Wednesday, September 22, 2010

Crazy-ass Squirrel

Went on the "Training C" ride out of Loantaka tonight with the Morris Area Freewheelers.  We were about 20 people when we left the parking lot and I hung out near the back of the pack for the first few miles and let everyone else sort out their place in the pack.  I'm always amused by the riders who jockey for position in the first five miles of a group ride.  What's the point?  Are you really planning on going off the front for the next 25 miles on a C ride?  Really?


After a while I noticed gaps forming and bridged between the gaps to move towards the front.  I felt pretty good and wasn't working too hard.  Not nearly as hard as I worked in the time trial race on Sunday.  I had just latched onto the back of the front group of five or six guys when four of them made a sudden right hand turn.  I turned with them because I'm too lazy and not talented enough to read my cue sheet and ride at the same time.  Turns out it was a wrong turn. The guy directly in front of me must have looked down to check his cue sheet because I watched him veer right into the curb and dump his bike as he executed a near perfect shoulder roll onto someone's lawn.  I yelled to the riders ahead of us to stop, slowed my bike, and turned around to see if the guy was hurt.  He was already up off the lawn and walking over to his bike.  He seemed a bit shaken up but able to get back on his bike and continue the ride.  It was so weird to watch the crash develop in front of me.  It was almost like watching it happen in slow motion.  I remember thinking, "Why is he riding into the curb like that?" followed quickly by "He's going head over handlebars." and lastly, "Don't run over his bike!".  Once I made sure he was ok, I started back up the hill we had just turned down by mistake.  It sucks to be in the big ring and try to pedal uphill from a standing start.  No fun at all but eventually, after much mashing of gears, I made it up the hill and back onto the route.  By this time the group had ridden past us, oblivious to the fact that we had made a wrong turn, much less the crash.

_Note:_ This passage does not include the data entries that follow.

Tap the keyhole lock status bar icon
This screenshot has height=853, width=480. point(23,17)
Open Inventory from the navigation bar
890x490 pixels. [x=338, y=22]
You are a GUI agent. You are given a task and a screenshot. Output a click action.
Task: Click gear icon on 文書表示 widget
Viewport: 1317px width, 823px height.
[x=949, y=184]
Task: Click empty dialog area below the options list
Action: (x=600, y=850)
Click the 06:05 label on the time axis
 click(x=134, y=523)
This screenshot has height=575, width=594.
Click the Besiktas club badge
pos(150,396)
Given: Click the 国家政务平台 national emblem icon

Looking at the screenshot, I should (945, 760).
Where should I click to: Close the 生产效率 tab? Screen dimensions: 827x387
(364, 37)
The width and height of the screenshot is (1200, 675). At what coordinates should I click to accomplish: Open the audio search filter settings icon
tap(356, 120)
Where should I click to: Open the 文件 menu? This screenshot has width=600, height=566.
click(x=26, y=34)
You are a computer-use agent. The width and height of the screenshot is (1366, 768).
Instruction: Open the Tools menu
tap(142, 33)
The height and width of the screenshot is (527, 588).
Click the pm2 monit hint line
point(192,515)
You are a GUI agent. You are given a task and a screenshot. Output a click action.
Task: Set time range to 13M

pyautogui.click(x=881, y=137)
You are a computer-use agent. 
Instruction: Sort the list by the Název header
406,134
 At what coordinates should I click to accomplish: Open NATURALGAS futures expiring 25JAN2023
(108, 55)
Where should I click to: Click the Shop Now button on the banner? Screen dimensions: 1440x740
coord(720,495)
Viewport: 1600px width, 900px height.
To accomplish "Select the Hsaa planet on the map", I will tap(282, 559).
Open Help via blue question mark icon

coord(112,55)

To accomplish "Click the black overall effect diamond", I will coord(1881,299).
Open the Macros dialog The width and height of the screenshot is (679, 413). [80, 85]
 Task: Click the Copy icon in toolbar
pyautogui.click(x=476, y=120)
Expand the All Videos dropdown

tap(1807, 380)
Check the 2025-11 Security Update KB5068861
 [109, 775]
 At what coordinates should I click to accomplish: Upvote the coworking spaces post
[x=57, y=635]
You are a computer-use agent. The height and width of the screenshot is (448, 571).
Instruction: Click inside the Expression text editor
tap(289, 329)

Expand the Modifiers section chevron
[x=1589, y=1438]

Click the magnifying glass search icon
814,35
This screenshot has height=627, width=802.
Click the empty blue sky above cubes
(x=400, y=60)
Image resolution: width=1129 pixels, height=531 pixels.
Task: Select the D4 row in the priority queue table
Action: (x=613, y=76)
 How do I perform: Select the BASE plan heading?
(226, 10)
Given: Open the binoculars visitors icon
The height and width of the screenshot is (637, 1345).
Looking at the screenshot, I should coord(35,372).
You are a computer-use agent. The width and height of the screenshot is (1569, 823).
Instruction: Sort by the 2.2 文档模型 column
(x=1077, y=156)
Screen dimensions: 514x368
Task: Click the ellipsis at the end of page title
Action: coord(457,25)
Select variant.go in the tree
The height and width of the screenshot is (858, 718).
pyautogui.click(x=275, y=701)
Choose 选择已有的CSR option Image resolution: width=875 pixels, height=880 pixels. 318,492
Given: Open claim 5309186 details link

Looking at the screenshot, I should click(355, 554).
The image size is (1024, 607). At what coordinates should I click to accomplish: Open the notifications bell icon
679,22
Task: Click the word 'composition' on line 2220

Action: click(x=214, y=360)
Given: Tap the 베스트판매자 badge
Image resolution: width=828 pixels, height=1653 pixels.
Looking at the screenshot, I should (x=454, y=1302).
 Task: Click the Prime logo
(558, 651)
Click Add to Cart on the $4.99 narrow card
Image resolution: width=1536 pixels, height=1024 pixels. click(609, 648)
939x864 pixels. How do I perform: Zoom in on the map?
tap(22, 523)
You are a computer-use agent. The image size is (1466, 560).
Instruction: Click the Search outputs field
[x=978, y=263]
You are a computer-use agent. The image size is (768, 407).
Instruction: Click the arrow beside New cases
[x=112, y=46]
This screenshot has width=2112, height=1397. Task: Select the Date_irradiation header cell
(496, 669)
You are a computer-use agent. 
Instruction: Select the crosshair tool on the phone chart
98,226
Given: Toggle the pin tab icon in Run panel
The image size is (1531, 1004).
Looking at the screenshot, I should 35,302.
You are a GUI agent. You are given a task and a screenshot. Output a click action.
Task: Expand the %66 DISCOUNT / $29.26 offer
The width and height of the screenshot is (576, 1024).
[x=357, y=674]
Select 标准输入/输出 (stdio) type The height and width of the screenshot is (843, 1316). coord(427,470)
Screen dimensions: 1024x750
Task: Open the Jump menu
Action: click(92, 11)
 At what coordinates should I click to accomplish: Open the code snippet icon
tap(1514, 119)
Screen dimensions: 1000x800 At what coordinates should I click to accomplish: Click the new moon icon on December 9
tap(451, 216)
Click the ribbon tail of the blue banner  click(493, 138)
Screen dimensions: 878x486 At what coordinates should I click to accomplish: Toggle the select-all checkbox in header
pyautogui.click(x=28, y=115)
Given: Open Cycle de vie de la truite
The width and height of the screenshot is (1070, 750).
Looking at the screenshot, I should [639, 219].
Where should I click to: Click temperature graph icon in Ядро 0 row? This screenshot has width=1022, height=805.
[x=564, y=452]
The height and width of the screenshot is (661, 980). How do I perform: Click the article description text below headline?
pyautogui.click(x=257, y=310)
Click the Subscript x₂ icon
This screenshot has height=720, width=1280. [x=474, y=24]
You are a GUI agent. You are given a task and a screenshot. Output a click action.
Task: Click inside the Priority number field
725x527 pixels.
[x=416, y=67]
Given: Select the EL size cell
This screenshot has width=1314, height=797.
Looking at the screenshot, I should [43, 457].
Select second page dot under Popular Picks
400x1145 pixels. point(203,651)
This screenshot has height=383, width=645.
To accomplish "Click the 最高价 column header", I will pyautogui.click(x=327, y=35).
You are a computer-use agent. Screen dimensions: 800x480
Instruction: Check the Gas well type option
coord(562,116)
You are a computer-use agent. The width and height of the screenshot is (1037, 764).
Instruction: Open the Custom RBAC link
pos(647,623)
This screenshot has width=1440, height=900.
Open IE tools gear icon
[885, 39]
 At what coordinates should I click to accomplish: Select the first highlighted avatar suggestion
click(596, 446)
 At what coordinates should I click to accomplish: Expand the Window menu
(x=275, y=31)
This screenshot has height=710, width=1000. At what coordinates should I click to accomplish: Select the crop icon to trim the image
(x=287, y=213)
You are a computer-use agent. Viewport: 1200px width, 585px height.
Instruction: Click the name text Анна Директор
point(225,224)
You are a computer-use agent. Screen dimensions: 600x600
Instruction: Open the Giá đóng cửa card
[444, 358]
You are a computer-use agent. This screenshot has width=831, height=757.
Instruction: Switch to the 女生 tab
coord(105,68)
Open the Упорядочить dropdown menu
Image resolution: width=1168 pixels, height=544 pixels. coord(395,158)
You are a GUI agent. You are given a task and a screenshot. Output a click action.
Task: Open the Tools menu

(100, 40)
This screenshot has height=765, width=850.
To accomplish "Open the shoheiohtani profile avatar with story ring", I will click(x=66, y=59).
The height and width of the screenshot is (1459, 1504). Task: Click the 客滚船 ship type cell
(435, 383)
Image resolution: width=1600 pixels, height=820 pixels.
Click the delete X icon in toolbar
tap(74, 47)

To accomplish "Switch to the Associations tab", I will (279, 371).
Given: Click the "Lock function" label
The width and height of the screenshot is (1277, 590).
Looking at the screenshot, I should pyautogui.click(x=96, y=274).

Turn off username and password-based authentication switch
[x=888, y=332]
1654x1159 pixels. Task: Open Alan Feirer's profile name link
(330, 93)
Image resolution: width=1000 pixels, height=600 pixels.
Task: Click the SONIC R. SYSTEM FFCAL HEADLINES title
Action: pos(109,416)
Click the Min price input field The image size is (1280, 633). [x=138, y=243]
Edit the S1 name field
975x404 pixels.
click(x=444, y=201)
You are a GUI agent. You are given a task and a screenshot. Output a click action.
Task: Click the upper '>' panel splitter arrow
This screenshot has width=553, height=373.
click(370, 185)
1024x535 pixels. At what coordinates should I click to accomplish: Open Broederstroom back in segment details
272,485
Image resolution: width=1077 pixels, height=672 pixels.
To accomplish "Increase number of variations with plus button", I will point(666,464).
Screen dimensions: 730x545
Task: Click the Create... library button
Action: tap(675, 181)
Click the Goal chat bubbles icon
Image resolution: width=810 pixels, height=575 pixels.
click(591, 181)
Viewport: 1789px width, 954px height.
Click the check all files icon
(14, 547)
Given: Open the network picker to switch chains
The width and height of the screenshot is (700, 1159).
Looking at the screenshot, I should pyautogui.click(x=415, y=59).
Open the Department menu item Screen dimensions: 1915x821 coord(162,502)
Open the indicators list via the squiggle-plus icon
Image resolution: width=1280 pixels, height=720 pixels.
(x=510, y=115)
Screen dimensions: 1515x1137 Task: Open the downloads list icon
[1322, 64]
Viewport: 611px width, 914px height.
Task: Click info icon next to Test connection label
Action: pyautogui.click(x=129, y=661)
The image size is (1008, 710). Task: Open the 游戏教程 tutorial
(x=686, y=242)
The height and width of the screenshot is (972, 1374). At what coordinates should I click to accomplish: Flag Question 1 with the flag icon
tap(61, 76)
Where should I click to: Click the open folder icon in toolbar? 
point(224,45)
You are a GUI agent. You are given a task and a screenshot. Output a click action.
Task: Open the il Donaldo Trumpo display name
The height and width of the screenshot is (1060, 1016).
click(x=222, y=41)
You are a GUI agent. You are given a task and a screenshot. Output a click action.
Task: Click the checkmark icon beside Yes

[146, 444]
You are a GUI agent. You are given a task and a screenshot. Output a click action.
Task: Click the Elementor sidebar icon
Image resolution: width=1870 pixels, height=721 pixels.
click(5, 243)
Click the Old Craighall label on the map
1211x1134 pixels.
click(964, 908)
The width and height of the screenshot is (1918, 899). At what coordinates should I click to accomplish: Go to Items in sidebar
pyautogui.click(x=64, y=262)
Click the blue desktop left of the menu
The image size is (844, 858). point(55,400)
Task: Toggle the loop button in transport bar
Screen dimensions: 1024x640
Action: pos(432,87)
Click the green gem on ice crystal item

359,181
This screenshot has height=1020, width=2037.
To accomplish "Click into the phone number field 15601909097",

Off I go in pursuit of the pack again.  We're headed for the Great Swamp which is a terrific place to paceline, so I wanted to get back to the front of the pack and see if I could convince a few riders to practice rotating through a paceline with me.  I caught up with the front group just as we turned into the swamp.  There were five of us in our mini-group and the guys started long pulls at the front. After a few minutes of sitting on the back, hoping someone would make the brilliant suggestion of a rotating paceline, I decided that it wasn't going to happen unless I made it happen and pulled up along the left side of the line, asking each rider in turn if they were interested in trying a rotating paceline.  All said they were up for it so I started the rotation and off we went.  It probably wasn't the sloppiest paceline in the history of pacelines but for sure it wasn't the tightest either.  But hey, that's what practice is for.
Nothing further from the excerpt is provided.